漫才協会 THE MOVIE 舞台の上の懲りない面々
――そういう意味では今回の映画は漫才協会の広報的な意味合いとして、一般の人に漫才協会や東洋館のお笑いの魅力が広まると同時に、漫才師を目指す若手に漫才師のリアルを見せるという意味もありますね。

塙:そうですね。なかなかインパクトのある人たちですから(笑)。芸人人生、何が起きるかわかりません。相方が突然亡くなることだってあるし、事故に遭うことだってあるし、それはどうなるかわからないですよね。だけど長い目で見た時に、関係性がどういうふうになっていくのかというところを観てもらいたいですね。
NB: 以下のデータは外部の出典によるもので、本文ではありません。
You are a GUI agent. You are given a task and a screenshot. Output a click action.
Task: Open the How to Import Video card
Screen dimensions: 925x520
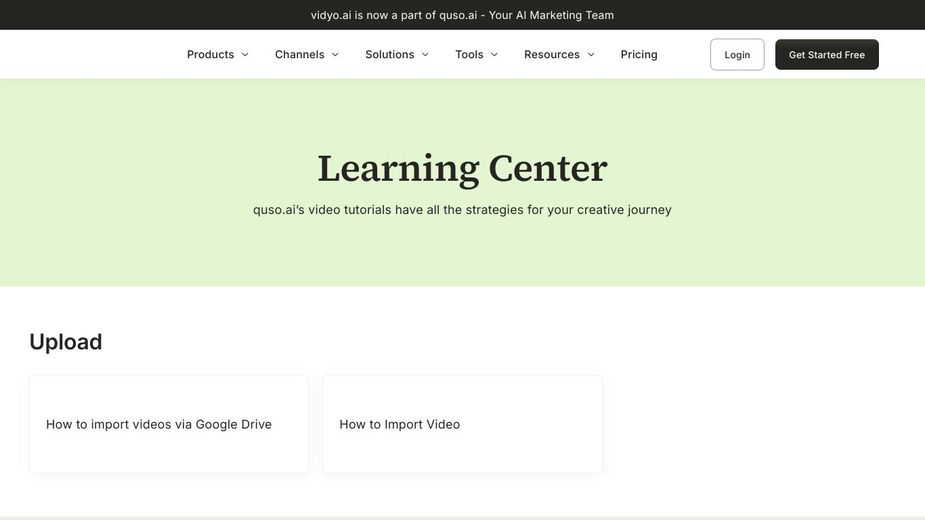pos(462,424)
おぼん・こぼん師匠なんか特にそうですけど(笑)。ただ、おぼん・こぼん師匠は辞めなかったことが一番すごいですよね。一度も解散していないんですよ。それはおぼん・こぼん師匠がすごく誇れるところで、どんなに仲が悪くなっても解散しなかった。今の若手は相方の一言で不満になって爆発しちゃって、もうネタ作りたくないとか、あいつのためにネタ書きたくないとかって、けっこうあるんですよ。僕もよく相談されるんですけど。

衝突することは当然あるわけで、漫才師はそれを避けられないわけですよ。だから、相方がいかに大事なのかということも本当はわかってもらいたいです。漫才はふたりでしかできない。それが絶対に分かる時が来るからって、僕はずっと思っていますけどね。
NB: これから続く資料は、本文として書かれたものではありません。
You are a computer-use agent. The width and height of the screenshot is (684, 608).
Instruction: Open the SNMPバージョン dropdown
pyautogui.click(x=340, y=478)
――おぼん・こぼん師匠は以前「水曜日のダウンタウン」でかなり追い込まれていましたが、この映画で描かれているその後の姿は確かに感動的でした。

塙:そうなんですよ。人間関係もそうですが、もう旦那が嫌だとかよくあるじゃないですか。上司が嫌だとか。誰もが嫌だって人がいるじゃないですか。でも、そこを綺麗にしたくて、いろいろ動いているほうがたぶんきついんですよ。

それって人間の基本ベースなんですよね。だからあいつが嫌だとか思う時って、実は自分がすごい健康な状態なんだって思ったほうがいいんです。漫才協会の会長になったらなおさら思います、めちゃくちゃみんなわがままなんですよ(笑)。